Identify every line in the entries below that contains the word "item" and copy each of those lines.
START Stored data
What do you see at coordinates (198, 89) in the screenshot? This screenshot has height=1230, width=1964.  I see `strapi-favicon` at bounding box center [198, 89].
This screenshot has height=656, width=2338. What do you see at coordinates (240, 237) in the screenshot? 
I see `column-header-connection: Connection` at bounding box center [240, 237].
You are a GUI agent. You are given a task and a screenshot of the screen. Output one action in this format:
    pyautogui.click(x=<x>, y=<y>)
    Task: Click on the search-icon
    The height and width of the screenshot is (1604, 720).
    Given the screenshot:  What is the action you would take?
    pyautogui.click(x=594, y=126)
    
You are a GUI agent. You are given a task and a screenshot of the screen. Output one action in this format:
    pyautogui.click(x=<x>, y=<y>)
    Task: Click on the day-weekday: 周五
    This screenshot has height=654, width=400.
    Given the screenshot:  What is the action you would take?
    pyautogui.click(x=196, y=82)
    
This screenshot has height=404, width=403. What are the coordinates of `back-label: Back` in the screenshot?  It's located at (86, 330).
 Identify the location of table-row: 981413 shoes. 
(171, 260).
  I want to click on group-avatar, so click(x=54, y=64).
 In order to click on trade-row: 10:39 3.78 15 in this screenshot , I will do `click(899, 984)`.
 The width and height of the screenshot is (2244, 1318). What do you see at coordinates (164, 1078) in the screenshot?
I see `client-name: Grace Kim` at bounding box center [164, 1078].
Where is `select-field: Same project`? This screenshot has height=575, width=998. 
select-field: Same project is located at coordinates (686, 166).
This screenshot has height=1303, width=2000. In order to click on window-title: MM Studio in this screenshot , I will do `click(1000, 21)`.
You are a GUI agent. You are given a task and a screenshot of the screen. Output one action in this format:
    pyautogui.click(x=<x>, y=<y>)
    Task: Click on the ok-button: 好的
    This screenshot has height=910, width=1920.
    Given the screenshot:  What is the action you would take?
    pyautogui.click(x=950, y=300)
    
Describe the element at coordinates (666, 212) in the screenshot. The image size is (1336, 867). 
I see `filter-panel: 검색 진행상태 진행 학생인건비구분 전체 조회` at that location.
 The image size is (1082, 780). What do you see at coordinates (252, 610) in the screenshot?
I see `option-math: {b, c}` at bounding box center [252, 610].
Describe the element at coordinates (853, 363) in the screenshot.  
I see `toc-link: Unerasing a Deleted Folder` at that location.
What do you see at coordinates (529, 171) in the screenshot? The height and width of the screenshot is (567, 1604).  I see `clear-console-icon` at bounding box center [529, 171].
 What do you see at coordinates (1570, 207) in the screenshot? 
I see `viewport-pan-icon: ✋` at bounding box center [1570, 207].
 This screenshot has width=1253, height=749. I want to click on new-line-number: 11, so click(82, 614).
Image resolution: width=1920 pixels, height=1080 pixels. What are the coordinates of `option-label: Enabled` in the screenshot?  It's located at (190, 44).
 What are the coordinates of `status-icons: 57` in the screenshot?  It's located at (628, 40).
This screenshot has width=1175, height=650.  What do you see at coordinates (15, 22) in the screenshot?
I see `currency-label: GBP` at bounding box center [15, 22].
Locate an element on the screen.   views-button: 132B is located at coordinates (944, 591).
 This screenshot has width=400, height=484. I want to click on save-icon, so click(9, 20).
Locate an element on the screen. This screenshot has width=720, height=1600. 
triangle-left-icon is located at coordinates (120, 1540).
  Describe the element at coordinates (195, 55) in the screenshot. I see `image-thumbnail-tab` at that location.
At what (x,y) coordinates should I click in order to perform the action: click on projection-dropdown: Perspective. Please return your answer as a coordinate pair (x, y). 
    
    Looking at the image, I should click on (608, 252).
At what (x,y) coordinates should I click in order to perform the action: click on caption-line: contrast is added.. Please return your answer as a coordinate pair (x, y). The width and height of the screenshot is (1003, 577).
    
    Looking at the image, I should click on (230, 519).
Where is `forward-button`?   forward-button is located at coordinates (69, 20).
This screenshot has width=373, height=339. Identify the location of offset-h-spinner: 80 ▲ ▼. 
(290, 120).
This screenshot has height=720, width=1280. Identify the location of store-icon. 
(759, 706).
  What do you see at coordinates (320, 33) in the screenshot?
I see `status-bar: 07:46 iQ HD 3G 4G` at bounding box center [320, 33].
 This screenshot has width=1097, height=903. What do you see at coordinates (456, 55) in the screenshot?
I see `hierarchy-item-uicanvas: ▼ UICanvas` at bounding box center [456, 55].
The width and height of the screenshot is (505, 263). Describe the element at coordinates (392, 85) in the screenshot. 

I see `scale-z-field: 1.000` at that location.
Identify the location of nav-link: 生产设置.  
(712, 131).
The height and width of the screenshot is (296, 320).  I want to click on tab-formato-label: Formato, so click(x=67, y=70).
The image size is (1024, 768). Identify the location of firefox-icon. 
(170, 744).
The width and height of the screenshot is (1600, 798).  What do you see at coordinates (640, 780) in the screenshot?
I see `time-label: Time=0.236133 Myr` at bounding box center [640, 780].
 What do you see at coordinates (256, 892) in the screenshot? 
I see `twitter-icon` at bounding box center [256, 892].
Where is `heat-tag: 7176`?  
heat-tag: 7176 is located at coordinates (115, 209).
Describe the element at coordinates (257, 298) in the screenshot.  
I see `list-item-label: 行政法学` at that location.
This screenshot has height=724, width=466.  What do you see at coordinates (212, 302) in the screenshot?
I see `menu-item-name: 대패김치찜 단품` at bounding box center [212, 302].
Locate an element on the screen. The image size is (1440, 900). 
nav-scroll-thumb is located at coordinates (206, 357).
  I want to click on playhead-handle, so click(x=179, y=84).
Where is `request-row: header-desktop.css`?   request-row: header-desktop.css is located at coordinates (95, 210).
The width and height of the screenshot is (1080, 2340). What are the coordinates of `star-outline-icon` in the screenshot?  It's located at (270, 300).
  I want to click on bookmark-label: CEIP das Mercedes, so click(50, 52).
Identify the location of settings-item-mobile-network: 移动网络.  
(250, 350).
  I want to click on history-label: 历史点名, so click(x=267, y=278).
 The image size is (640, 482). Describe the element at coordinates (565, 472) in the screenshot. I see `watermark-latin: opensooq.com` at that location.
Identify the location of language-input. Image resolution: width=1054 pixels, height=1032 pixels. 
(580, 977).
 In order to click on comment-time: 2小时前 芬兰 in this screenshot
END Stored data
Reply to the exercise:
I see `hierarchy-item-uicanvas: ▼ UICanvas` at bounding box center [456, 55].
I see `list-item-label: 行政法学` at that location.
I see `menu-item-name: 대패김치찜 단품` at bounding box center [212, 302].
Identify the location of settings-item-mobile-network: 移动网络.  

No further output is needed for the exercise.